The committee noted that recent press attention has focused on a number of sophisticated tax planning strategies used by worldwide corporate groups to shift taxable income out of the U.S. and other relatively high-tax jurisdictions, and into low- or no-tax jurisdictions. The strategies include transactions such as migrating highly mobile assets (such as intangible property) to tax havens, financing exempt foreign income with deductible U.S. costs, and reincorporating in a low- or no-tax jurisdiction.  In many cases, these transactions shift profits outside of the United States, thus eroding the U.S. tax base and costing the Treasury large sums of tax revenue.  In other cases, these strategies merely shift profits from a high-tax foreign jurisdiction to a low-tax foreign jurisdiction, thus having little or no net impact on U.S. tax revenues.

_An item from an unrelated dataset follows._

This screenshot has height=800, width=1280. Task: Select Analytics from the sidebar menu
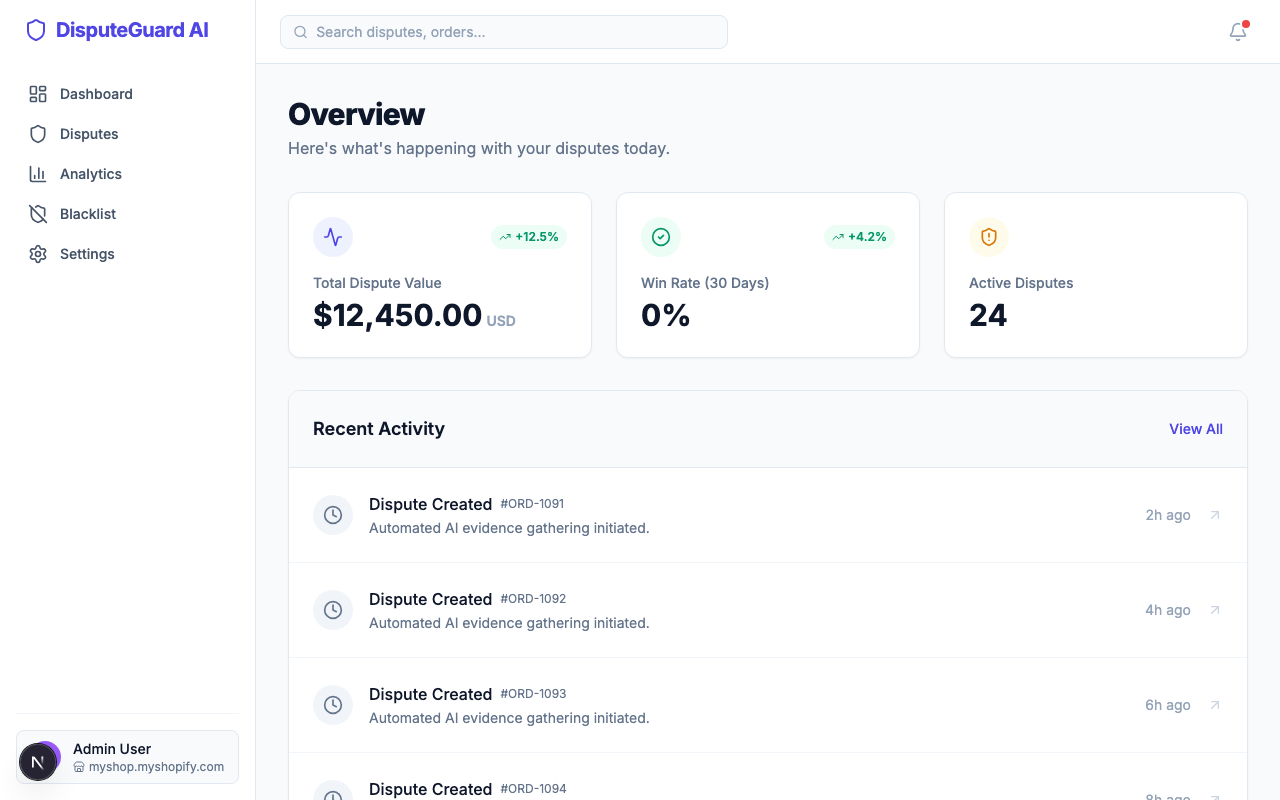(89, 174)
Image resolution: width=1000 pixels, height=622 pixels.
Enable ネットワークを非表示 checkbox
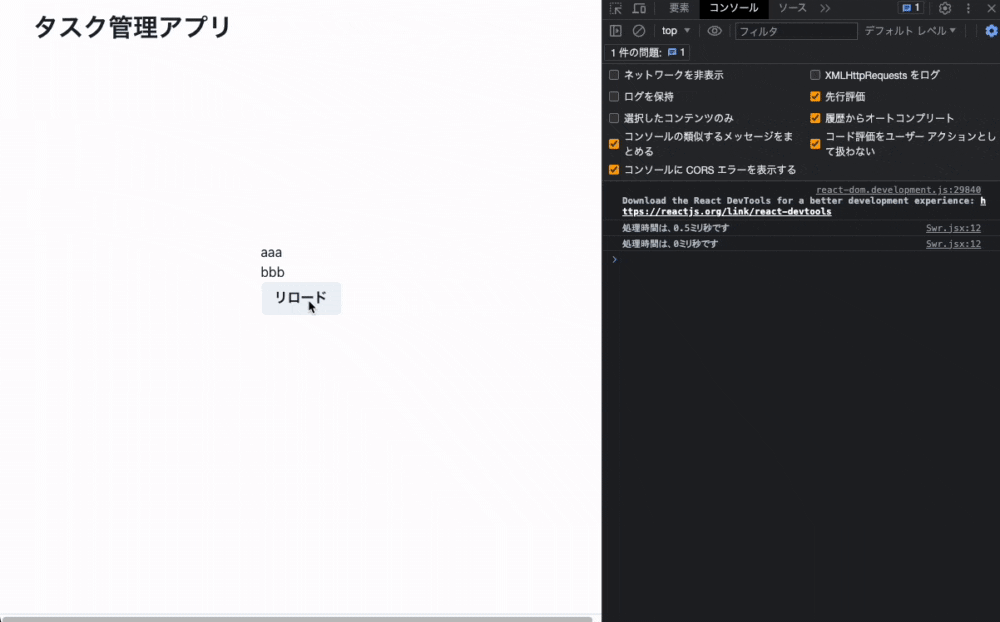coord(614,74)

The Organization for Economic Cooperation and Development, an international organization of 34 developed countries, recently has undertaken a project on Base Erosion and Profit Shifting out of a concern that current transfer pricing rules used by member states allow for the allocation of taxable income to locations different from those where the actual business activity takes place (see OECD Calls for Curbs on Tax Avoidance by Multinationals).

On May 29, 2013, at the meeting of the OECD Council at Ministerial Level, the ministers and representatives of national governments in attendance issued a “Declaration on Base Erosion and Profit Shifting.” The signatories declared that BEPS “constitutes a serious risk to tax revenues, tax sovereignty and the trust in the integrity of tax systems of all countries that may have a negative impact on investment, services and competition, and thus on growth and employment globally.”

They also welcomed the recently released OECD BEPS report and the OECD’s intent to provide a Comprehensive Action Plan to combat BEPS to the G20 finance ministers in July 2013.